L’Olimpico est complet pour Roma-Genoa. Qu’est-ce que ça vous fait penser ? Ca vous déplaît ?
« Pourquoi ça ne me plairait pas ? Ca me fait plaisir. En considérant la situation, le type de match et l’adversaire, la possibilité que Totti demain puisse donner une contribution à la Roma existe. Ca me fait plaisir d’avoir tant de monde au stade, dernièrement on ne l’a pas eu, les joueurs quand ils sont arrivés, on leur a tous parlé de la chaleur, la passion le stade plein, les participations émotives, et ils l’ont peu vu. J’ai eu la chance de le vivre précédemment et je m’en rappelle bien. Cette année et l’an dernier peu de fois et quand elle était là on a été bon pour fonctionner dans notre totalité. Cependant c’est un plaisir, c’est un fait qu’on a retrouvé l’enthousiasme derrière l’équipe, l’équipe l’a retrouvé. C’était un peu la priorité que je m’étais fixé quand je suis arrivé, reconstruire une Roma forte. La Roma est forte au delà de la position et du point qui fait la différence. Mais c’est une Roma forte, si tu veux faire allusion à autre chose, j ene sais pas, si tu veux être plus clair… ça fait agent secret. C’est simple, moi j’essaie de faire le mieux pour la Roma avec sérénité, je ne veux rien enlever à Francesco. Si tu prends le dictionnaire et tu regardes les mots qui nous intéressent, tu regardes équipe, maillot, coeur, entraîneur, capitaine, joueurs, objectifs. Tu verras qu’il y a écrit que l’entraîneur entraîne l’équipe et choisit la formation pour tenter de gagner. Le Capitaine est celui qui indique le comportement qu’il faut aux co-équipiers à l’intérieur du vestiaire. Puis tu me diras ce que dit le dictionnaire, si ça a été bien utilisé. La loi le dit dans ce cas. Moi je n’enlève rien à personne, j’essaie de tout prendre en compte. Première chose : la Roma ».

L’arrivée de Sabatini à Suning vous a surpris ? Vous aimeriez travailler avec lui à nouveau ?
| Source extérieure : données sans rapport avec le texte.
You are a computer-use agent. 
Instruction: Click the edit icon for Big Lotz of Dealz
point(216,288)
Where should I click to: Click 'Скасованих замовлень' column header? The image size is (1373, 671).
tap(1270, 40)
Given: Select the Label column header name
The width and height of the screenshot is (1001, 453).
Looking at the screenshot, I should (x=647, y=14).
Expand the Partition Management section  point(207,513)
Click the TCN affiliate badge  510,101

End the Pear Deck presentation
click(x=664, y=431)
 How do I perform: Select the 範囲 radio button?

« Sabatini est un DS fort, c’est un personnage qui a une expérience importante, d’équipes fortes, de clubs importants, de clubs qu’il veut tenter d’imiter en terme de victoire. Ca ne me surprend pas qu’ils aient appelé Sabatini, ou qu’ils se soient procurés son aide par contrat. Avec Sabatini j’ai eu des points de vu contraires, mais j’ai aussi été d’accord sur beaucoup de choses. Comme il travail, c’est un bon dirigeant, important. Je l’ai dit plusieurs fois. Pour cela que si je continue à travailler, avec celui avec qui j’ai bien été, si la possibilité arrive, pourquoi ne pas le faire ? ».